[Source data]
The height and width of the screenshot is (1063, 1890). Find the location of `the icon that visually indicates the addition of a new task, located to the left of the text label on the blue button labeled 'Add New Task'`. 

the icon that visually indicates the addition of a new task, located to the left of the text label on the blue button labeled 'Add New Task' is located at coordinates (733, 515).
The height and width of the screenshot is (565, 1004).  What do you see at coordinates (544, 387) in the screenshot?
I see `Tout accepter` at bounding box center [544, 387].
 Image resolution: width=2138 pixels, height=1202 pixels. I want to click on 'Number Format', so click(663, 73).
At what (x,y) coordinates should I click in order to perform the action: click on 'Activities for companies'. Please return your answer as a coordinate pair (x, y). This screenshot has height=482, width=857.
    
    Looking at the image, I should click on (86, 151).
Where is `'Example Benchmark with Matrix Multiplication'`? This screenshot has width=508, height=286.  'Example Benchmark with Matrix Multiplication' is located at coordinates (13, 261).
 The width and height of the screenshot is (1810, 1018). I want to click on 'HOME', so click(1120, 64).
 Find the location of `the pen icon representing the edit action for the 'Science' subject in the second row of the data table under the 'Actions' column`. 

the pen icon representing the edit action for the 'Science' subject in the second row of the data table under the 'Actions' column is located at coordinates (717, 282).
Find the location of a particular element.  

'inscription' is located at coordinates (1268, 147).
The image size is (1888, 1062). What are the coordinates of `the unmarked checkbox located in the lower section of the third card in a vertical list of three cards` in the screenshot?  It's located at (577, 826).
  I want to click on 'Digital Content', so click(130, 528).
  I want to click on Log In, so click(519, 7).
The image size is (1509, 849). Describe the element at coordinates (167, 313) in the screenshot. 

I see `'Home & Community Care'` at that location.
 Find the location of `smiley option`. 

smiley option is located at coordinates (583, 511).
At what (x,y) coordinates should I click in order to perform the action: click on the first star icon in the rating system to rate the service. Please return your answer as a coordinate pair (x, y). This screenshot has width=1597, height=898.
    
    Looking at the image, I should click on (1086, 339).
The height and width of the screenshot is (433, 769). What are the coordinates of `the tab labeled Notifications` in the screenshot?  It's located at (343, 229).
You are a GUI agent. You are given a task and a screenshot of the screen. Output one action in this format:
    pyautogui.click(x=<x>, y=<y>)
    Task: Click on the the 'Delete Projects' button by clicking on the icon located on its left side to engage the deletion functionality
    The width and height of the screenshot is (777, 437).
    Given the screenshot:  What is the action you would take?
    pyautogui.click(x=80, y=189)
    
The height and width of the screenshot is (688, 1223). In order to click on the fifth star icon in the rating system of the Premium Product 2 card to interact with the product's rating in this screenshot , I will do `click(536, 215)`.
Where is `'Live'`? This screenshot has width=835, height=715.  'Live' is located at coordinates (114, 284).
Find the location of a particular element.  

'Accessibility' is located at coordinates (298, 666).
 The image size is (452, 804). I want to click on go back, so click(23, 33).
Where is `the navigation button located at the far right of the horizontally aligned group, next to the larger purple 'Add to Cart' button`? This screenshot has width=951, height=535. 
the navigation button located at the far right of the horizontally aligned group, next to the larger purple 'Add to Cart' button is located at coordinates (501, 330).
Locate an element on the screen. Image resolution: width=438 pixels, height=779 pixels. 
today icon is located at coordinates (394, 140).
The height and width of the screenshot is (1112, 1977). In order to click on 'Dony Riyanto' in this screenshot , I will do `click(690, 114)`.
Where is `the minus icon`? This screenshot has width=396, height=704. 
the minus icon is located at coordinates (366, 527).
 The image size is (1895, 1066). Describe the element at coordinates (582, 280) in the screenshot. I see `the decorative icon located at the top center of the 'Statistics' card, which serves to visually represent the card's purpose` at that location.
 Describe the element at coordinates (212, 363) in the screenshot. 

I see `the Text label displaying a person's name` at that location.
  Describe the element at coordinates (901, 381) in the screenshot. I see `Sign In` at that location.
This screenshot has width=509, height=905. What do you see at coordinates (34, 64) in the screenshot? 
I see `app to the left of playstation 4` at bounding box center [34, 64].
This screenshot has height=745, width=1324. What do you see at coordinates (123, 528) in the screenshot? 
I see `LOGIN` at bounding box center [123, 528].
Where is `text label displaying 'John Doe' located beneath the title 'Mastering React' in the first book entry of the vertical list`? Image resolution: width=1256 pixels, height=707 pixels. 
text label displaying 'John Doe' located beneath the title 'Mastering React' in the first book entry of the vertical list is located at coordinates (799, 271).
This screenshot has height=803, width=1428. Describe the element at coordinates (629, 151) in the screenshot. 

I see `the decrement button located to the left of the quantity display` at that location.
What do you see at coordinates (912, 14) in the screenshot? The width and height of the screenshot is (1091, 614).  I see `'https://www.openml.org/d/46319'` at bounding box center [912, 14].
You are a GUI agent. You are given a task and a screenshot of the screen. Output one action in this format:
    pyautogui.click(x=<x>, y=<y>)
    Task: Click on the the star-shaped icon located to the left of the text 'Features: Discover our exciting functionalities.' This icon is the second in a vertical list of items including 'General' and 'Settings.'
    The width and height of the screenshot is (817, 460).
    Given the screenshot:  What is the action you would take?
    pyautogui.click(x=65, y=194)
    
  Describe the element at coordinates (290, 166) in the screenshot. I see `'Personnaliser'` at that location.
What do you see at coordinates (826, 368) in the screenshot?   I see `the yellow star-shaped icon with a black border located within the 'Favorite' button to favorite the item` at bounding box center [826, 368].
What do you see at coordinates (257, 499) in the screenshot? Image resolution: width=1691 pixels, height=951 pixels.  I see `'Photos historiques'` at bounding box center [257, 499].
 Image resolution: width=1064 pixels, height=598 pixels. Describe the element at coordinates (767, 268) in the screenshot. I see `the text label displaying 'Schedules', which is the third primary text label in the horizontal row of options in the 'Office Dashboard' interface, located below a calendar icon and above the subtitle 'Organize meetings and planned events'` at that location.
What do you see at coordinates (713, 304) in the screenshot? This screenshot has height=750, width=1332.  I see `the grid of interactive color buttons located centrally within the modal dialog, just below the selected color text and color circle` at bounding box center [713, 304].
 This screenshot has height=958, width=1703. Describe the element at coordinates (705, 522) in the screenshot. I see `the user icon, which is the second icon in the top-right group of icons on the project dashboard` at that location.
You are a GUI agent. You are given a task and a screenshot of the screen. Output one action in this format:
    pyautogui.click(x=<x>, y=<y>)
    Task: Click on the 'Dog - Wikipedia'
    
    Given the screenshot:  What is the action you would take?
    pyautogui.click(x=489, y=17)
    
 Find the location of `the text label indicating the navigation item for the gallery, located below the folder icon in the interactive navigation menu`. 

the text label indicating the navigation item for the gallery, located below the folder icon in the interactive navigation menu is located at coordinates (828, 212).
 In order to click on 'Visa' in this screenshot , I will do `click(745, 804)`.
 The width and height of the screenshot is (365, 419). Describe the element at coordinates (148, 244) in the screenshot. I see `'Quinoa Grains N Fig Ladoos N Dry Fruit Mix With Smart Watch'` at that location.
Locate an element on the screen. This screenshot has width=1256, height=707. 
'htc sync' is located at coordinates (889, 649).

**Exercise**: Please rewrite the items above, replacing every "Find the location of" with "Give the position of" and leaving everything else unchanged.

**Answer for the task**:
The height and width of the screenshot is (1063, 1890). Give the position of `the icon that visually indicates the addition of a new task, located to the left of the text label on the blue button labeled 'Add New Task'`. 

the icon that visually indicates the addition of a new task, located to the left of the text label on the blue button labeled 'Add New Task' is located at coordinates (733, 515).
The height and width of the screenshot is (565, 1004).  What do you see at coordinates (544, 387) in the screenshot?
I see `Tout accepter` at bounding box center [544, 387].
 Image resolution: width=2138 pixels, height=1202 pixels. I want to click on 'Number Format', so click(663, 73).
At what (x,y) coordinates should I click in order to perform the action: click on 'Activities for companies'. Please return your answer as a coordinate pair (x, y). This screenshot has height=482, width=857.
    
    Looking at the image, I should click on (86, 151).
Where is `'Example Benchmark with Matrix Multiplication'`? This screenshot has width=508, height=286.  'Example Benchmark with Matrix Multiplication' is located at coordinates (13, 261).
 The width and height of the screenshot is (1810, 1018). I want to click on 'HOME', so click(1120, 64).
 Give the position of `the pen icon representing the edit action for the 'Science' subject in the second row of the data table under the 'Actions' column`. 

the pen icon representing the edit action for the 'Science' subject in the second row of the data table under the 'Actions' column is located at coordinates (717, 282).
Give the position of a particular element.  

'inscription' is located at coordinates (1268, 147).
The image size is (1888, 1062). What are the coordinates of `the unmarked checkbox located in the lower section of the third card in a vertical list of three cards` in the screenshot?  It's located at (577, 826).
  I want to click on 'Digital Content', so click(130, 528).
  I want to click on Log In, so click(519, 7).
The image size is (1509, 849). Describe the element at coordinates (167, 313) in the screenshot. 

I see `'Home & Community Care'` at that location.
 Give the position of `smiley option`. 

smiley option is located at coordinates (583, 511).
At what (x,y) coordinates should I click in order to perform the action: click on the first star icon in the rating system to rate the service. Please return your answer as a coordinate pair (x, y). This screenshot has width=1597, height=898.
    
    Looking at the image, I should click on (1086, 339).
The height and width of the screenshot is (433, 769). What are the coordinates of `the tab labeled Notifications` in the screenshot?  It's located at (343, 229).
You are a GUI agent. You are given a task and a screenshot of the screen. Output one action in this format:
    pyautogui.click(x=<x>, y=<y>)
    Task: Click on the the 'Delete Projects' button by clicking on the icon located on its left side to engage the deletion functionality
    The width and height of the screenshot is (777, 437).
    Given the screenshot:  What is the action you would take?
    pyautogui.click(x=80, y=189)
    
The height and width of the screenshot is (688, 1223). In order to click on the fifth star icon in the rating system of the Premium Product 2 card to interact with the product's rating in this screenshot , I will do `click(536, 215)`.
Where is `'Live'`? This screenshot has width=835, height=715.  'Live' is located at coordinates (114, 284).
Give the position of a particular element.  

'Accessibility' is located at coordinates (298, 666).
 The image size is (452, 804). I want to click on go back, so click(23, 33).
Where is `the navigation button located at the far right of the horizontally aligned group, next to the larger purple 'Add to Cart' button`? This screenshot has width=951, height=535. 
the navigation button located at the far right of the horizontally aligned group, next to the larger purple 'Add to Cart' button is located at coordinates (501, 330).
Locate an element on the screen. Image resolution: width=438 pixels, height=779 pixels. 
today icon is located at coordinates (394, 140).
The height and width of the screenshot is (1112, 1977). In order to click on 'Dony Riyanto' in this screenshot , I will do `click(690, 114)`.
Where is `the minus icon`? This screenshot has width=396, height=704. 
the minus icon is located at coordinates (366, 527).
 The image size is (1895, 1066). Describe the element at coordinates (582, 280) in the screenshot. I see `the decorative icon located at the top center of the 'Statistics' card, which serves to visually represent the card's purpose` at that location.
 Describe the element at coordinates (212, 363) in the screenshot. 

I see `the Text label displaying a person's name` at that location.
  Describe the element at coordinates (901, 381) in the screenshot. I see `Sign In` at that location.
This screenshot has width=509, height=905. What do you see at coordinates (34, 64) in the screenshot? 
I see `app to the left of playstation 4` at bounding box center [34, 64].
This screenshot has height=745, width=1324. What do you see at coordinates (123, 528) in the screenshot? 
I see `LOGIN` at bounding box center [123, 528].
Where is `text label displaying 'John Doe' located beneath the title 'Mastering React' in the first book entry of the vertical list`? Image resolution: width=1256 pixels, height=707 pixels. 
text label displaying 'John Doe' located beneath the title 'Mastering React' in the first book entry of the vertical list is located at coordinates (799, 271).
This screenshot has height=803, width=1428. Describe the element at coordinates (629, 151) in the screenshot. 

I see `the decrement button located to the left of the quantity display` at that location.
What do you see at coordinates (912, 14) in the screenshot? The width and height of the screenshot is (1091, 614).  I see `'https://www.openml.org/d/46319'` at bounding box center [912, 14].
You are a GUI agent. You are given a task and a screenshot of the screen. Output one action in this format:
    pyautogui.click(x=<x>, y=<y>)
    Task: Click on the the star-shaped icon located to the left of the text 'Features: Discover our exciting functionalities.' This icon is the second in a vertical list of items including 'General' and 'Settings.'
    The width and height of the screenshot is (817, 460).
    Given the screenshot:  What is the action you would take?
    pyautogui.click(x=65, y=194)
    
  Describe the element at coordinates (290, 166) in the screenshot. I see `'Personnaliser'` at that location.
What do you see at coordinates (826, 368) in the screenshot?   I see `the yellow star-shaped icon with a black border located within the 'Favorite' button to favorite the item` at bounding box center [826, 368].
What do you see at coordinates (257, 499) in the screenshot? Image resolution: width=1691 pixels, height=951 pixels.  I see `'Photos historiques'` at bounding box center [257, 499].
 Image resolution: width=1064 pixels, height=598 pixels. Describe the element at coordinates (767, 268) in the screenshot. I see `the text label displaying 'Schedules', which is the third primary text label in the horizontal row of options in the 'Office Dashboard' interface, located below a calendar icon and above the subtitle 'Organize meetings and planned events'` at that location.
What do you see at coordinates (713, 304) in the screenshot? This screenshot has height=750, width=1332.  I see `the grid of interactive color buttons located centrally within the modal dialog, just below the selected color text and color circle` at bounding box center [713, 304].
 This screenshot has height=958, width=1703. Describe the element at coordinates (705, 522) in the screenshot. I see `the user icon, which is the second icon in the top-right group of icons on the project dashboard` at that location.
You are a GUI agent. You are given a task and a screenshot of the screen. Output one action in this format:
    pyautogui.click(x=<x>, y=<y>)
    Task: Click on the 'Dog - Wikipedia'
    
    Given the screenshot:  What is the action you would take?
    pyautogui.click(x=489, y=17)
    
 Give the position of `the text label indicating the navigation item for the gallery, located below the folder icon in the interactive navigation menu`. 

the text label indicating the navigation item for the gallery, located below the folder icon in the interactive navigation menu is located at coordinates (828, 212).
 In order to click on 'Visa' in this screenshot , I will do `click(745, 804)`.
 The width and height of the screenshot is (365, 419). Describe the element at coordinates (148, 244) in the screenshot. I see `'Quinoa Grains N Fig Ladoos N Dry Fruit Mix With Smart Watch'` at that location.
Locate an element on the screen. This screenshot has width=1256, height=707. 
'htc sync' is located at coordinates (889, 649).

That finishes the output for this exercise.